Turning to the second propounded question, we *614find appellant to also be on sound ground. In essence, appellant challenges section 616(a)(4) of The Vehicle Code and raises the contention that there is no reasonable basis for that section in that it bears no substantial relation to the object which the legislature was seeking to attain, and that it is arbitrary and therefore violative of the constitutional guarantee of equal protection.
There is no doubt but that the legislature has power over the highways of this Commonwealth and, therefore, is vested with the power and duty to supervise, control and regulate their use. By virtue of the inherent police power of the State, the legislature may, therefore, regulate the manner and circumstances under which and by whom automobiles may be operated within its boundaries: Commonwealth v. Funk, 323 Pa. 390 (1936). Also, there seems to be no question but that the relevant statutory section 616(a)(4) exists for the promotion of public safety in that it is designed to exclude certain persons from the highways, thereby protecting the lives, liberty and property of the Commonwealth’s citizens.
Where the validity of legislation has as its foundation the exercise of the police power of the State, the classification or distinction made in the exercise of that power cannot be arbitrary, or else it can be held violative of the constitutional guarantee of equal protection of the laws: Atchison, Topeka & Santa Fe Co. v. Vosburg, 238 U.S. 56 (1915); Empire Box Corp. of Stroudsburg v. Chestnut, 54 D. & C. 162 (1945), affirmed per curiam by the Supreme Court in 352 Pa. 418 (1945). The police power of a State embraces and allows regulations to promote the public health, safety and morals, but laws which purport to be an exercise of the police power must not be unduly oppressive or patently beyond the necessities of the case and the *615means which they employ must have a real and substantial relation to the object sought to be obtained: Best v.

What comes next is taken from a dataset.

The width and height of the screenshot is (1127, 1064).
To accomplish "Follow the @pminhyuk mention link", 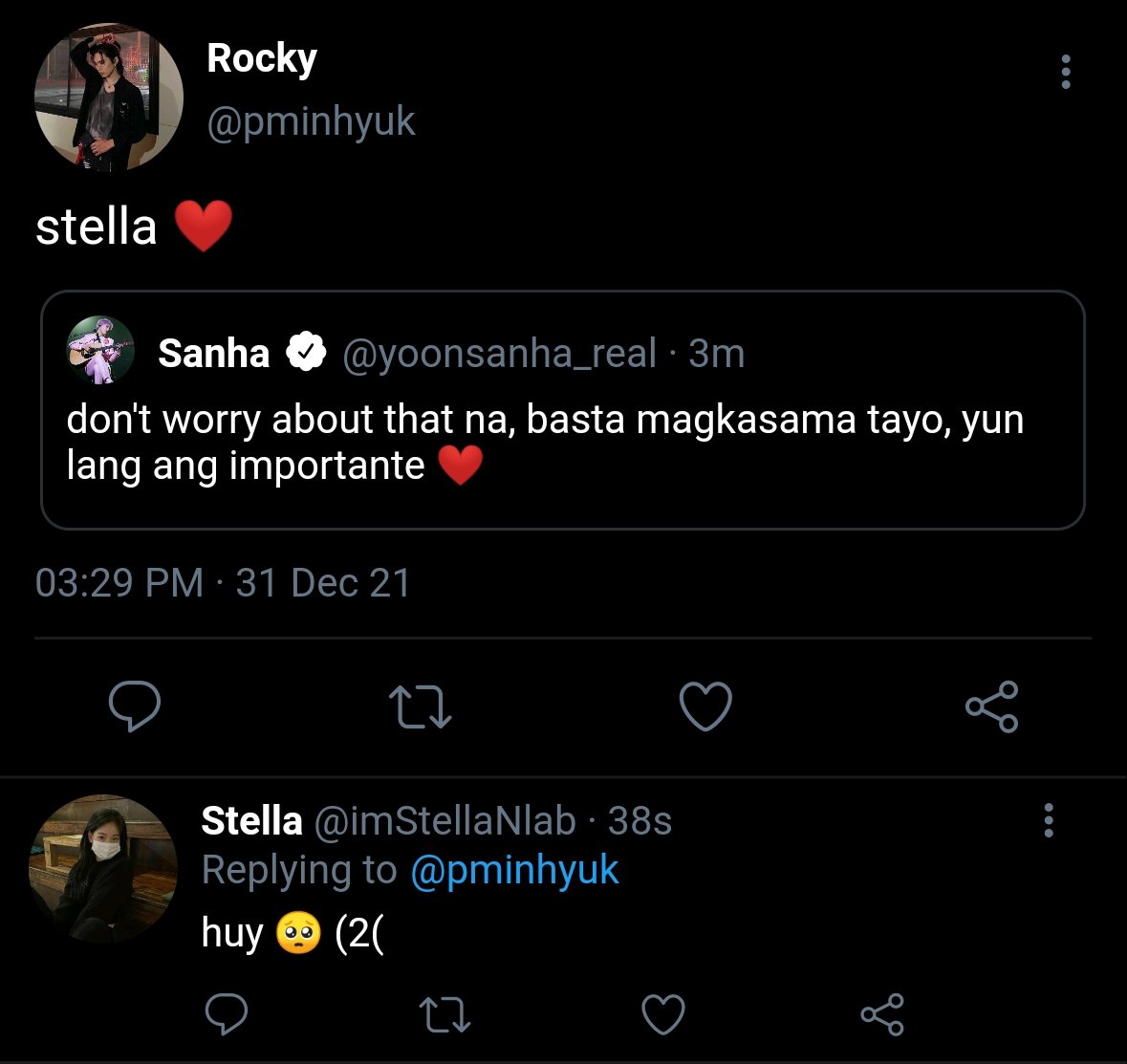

Zoning Board of Adjustment, 393 Pa. 106 (1958).
We are fully cognizant that the actions of the Secretary of Transportation, as well as the statute itself, are presumed to be constitutional and a heavy burden rests upon appellant to establish that they are not: Upsey v. Secretary of Revenue, supra; Loomis v. Philadelphia School District Board of Education, 376 Pa. 428 (1954); Lutz v. Armour, 395 Pa. 576 (1959).

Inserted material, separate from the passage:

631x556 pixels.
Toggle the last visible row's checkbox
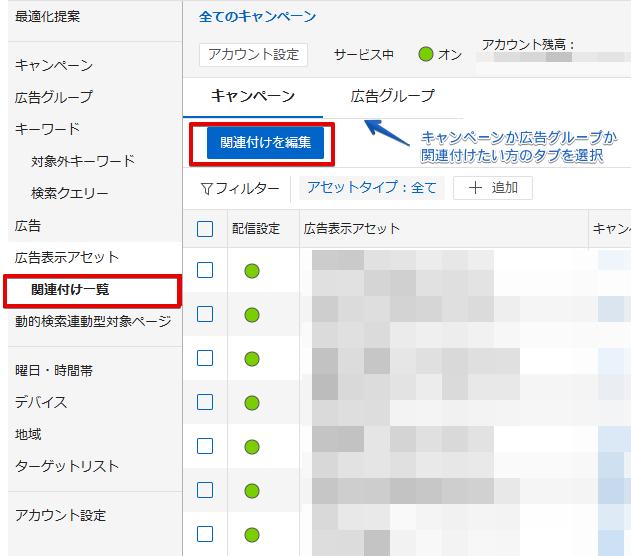[205, 534]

Our attention has been directed to the case of Commonwealth v. Weiner, 42 D. & C. 2d 164 (1967), where the secretary’s suspension of defendant’s operator’s license under section 618(a)(1) was reversed. The Weiner case held that the entry of a plea of guilty to a violation of the Drug, Device and Cosmetic Act of September 26, 1961, P. L. 1664, standing alone, was not sufficient to support a finding that defendant was incompetent to operate a motor vehicle. This conclusion was reached upon a total lack of evidence that the licensee had been affected by the drug in any way, or that he ever operated or attempted to operate a vehicle on the occasion of his admitted use of the drug “cheracol.” The only information the court had before it was supplied from the indictments, which was to the effect that he had procured this drug illegally, had it in his possession and had used it at some unspecified time in the past. The record was completely barren of any evidence as to the amounts and frequency of his consumption of the drug and as to the effect, if any, that it had on his system. In reality, there was more presented to the Weiner court than we have in the instant case before us. At least in Weiner the indictment indicated a use of the drug, *616where in the case at hand the present appellant is charged with only possession and sale.
The Weiner case then held that under those circumstances a bare guilty plea without more was not sufficient evidence upon which to find appellant incompetent to operate a motor vehicle. Judge Riley stated “There are many types of drugs and many types and degrees of effects, and there are many manners and means of violating the drug and cosmetic act with no relation whatever to the operation of automobiles”: Page 166.
The statutory provisions construed in the Weiner case and in the case before us are substantially the same in principle. Each concerns itself with removing from the highway persons deemed incompetent to operate motor vehicles. As previously stated, this appeal closely resembles that of Weiner and that our present appellant pleaded guilty to charges of possession and sale of narcotic drugs (marihuana), and there was no evidence presented at his guilty plea hearing or at the hearing de novo before us which showed any relationship or connection between his admitted violation of the criminal statute and his ability to operate a motor vehicle without endangering the public safety.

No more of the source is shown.